* _Texte présenté_
○ ○ ○ ○ ○
Un enfant, dans les bras d’une femme, se faisant faire une piqûre dans l’épaule (© AP Images)
Une infirmière vaccine un enfant contre la fièvre jaune à Kinshasa, en République démocratique du Congo. (© AP Images)

En 2015, en République démocratique du Congo, un millier d’enfants et d’adultes se trouvent atteints de spasmes musculaires douloureux. Les médecins soupçonnent une épidémie de méningite.

Mais il n’en est rien. Les villageois sont en fait victimes d’un problème cruel qui affecte essentiellement les pauvres : la prise de médicaments contrefaits. Une étude publiée dans la revue Lancet Global Health révélera que ces Congolais avaient pris sans le savoir un neuroleptique antipsychotique (de l’halopéridol), vendu dans des flacons estampillés à tort « diazépam » ou Valium. Bilan : onze morts, dont cinq enfants.

La présence sur le marché de médicaments contrefaits et de qualité inférieure demeure un problème mondial, en particulier dans les pays en développement où des produits puissants et frauduleusement mal étiquetés sont vendus dans la rue au marché noir ou délivrés dans des dispensaires, des hôpitaux et des pharmacies qui ignorent leur origine frauduleuse.

Box full of pill packets (© Dominique Faget/AFP/Getty Images)
○ ○ ○ ○ ○
* _Tâches à réaliser_
(a) D'après le texte sur les médicaments contrefaits :
(i) En quelle année les spasmes musculaires douloureux sont-ils apparus en République démocratique du Congo ?
(ii) Quelle maladie les médecins soupçonnaient-ils ?
(iii) Quel bilan humain est indiqué ?
(b) Traduisez en anglais la phrase suivante du texte sur les médicaments contrefaits : « Les médecins soupçonnent une épidémie de méningite. »
(c) Recopiez le passage du texte sur les médicaments contrefaits compris entre « Mais il n’en » et « Dominique Faget/AFP/Getty Images) », bornes incluses, en remplaçant « villageois » par « habitants ».
Les enregistrements ci-après constituent un matériau indépendant du texte sur les médicaments contrefaits.
○ ○ ○ ○ ○
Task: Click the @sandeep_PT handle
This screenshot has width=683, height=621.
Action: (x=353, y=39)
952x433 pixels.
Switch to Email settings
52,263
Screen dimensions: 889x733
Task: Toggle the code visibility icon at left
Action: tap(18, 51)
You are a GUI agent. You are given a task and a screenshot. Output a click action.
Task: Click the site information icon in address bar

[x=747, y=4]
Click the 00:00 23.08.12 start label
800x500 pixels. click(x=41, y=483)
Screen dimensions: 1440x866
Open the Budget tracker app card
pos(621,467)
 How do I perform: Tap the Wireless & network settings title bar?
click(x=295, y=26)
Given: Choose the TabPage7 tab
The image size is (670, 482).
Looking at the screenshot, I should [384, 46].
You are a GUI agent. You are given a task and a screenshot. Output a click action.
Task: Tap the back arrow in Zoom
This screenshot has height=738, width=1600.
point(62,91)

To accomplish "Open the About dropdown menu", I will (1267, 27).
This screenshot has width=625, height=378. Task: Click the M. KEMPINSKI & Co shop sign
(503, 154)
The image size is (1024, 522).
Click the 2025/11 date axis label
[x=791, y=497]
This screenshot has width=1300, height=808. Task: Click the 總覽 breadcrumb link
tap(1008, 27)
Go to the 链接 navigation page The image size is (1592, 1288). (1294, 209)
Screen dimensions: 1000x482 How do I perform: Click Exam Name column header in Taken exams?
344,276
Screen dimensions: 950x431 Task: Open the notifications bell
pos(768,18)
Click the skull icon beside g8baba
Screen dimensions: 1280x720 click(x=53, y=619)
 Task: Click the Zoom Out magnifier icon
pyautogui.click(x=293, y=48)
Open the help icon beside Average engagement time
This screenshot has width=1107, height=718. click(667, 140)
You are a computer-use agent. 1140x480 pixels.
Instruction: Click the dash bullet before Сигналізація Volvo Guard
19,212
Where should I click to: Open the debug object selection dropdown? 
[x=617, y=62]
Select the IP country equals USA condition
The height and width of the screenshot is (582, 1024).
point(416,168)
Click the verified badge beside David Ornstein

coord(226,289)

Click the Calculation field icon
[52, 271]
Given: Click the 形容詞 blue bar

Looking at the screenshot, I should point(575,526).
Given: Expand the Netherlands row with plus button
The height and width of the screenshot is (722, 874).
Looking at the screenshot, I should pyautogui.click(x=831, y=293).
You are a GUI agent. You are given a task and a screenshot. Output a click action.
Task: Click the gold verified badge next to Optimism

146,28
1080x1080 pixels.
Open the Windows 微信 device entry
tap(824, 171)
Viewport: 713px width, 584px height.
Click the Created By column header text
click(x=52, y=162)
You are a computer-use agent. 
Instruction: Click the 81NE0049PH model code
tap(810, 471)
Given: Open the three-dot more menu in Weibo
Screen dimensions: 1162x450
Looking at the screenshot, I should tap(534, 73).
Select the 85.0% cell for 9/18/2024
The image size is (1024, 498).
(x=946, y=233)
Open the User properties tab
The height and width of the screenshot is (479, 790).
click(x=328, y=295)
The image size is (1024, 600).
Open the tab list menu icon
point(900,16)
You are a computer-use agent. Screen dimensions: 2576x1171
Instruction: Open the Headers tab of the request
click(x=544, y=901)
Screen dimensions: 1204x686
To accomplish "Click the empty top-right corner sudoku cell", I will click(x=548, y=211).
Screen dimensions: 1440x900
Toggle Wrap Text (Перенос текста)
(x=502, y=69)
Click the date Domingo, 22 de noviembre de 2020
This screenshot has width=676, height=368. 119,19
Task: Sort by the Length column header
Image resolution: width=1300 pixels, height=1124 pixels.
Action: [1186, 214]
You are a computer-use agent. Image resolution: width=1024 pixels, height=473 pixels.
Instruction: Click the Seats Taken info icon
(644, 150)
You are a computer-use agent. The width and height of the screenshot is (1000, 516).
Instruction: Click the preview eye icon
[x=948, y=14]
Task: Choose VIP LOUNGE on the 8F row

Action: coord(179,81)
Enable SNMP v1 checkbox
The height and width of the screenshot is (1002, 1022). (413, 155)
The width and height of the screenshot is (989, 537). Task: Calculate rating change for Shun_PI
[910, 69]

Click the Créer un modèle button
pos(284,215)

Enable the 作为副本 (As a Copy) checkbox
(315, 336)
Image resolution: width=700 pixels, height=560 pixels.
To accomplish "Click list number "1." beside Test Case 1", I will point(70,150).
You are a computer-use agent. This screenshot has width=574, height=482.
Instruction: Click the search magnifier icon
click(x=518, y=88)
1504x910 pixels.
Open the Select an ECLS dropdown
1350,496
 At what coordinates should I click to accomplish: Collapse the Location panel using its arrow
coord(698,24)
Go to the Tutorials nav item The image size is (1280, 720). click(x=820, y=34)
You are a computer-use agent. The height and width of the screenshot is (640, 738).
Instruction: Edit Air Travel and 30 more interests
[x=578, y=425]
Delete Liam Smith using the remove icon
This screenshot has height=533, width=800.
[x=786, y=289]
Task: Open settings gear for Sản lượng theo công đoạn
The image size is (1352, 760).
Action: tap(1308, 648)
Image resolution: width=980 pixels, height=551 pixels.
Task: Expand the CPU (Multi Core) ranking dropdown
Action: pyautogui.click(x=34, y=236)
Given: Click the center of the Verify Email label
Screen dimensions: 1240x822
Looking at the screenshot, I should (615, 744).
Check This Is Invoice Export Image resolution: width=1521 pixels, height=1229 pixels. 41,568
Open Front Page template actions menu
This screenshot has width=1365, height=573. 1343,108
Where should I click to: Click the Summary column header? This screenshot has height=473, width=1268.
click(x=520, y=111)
○ ○ ○ ○ ○
* _Résultats successifs_
(a)
(i) En 2015.
(ii) Une épidémie de méningite.
(iii) Onze morts, dont cinq enfants.

(b) The doctors suspect a meningitis epidemic.

(c)
Mais il n’en est rien. Les habitants sont en fait victimes d’un problème cruel qui affecte essentiellement les pauvres : la prise de médicaments contrefaits. Une étude publiée dans la revue Lancet Global Health révélera que ces Congolais avaient pris sans le savoir un neuroleptique antipsychotique (de l’halopéridol), vendu dans des flacons estampillés à tort « diazépam » ou Valium. Bilan : onze morts, dont cinq enfants.

La présence sur le marché de médicaments contrefaits et de qualité inférieure demeure un problème mondial, en particulier dans les pays en développement où des produits puissants et frauduleusement mal étiquetés sont vendus dans la rue au marché noir ou délivrés dans des dispensaires, des hôpitaux et des pharmacies qui ignorent leur origine frauduleuse.

Box full of pill packets (© Dominique Faget/AFP/Getty Images)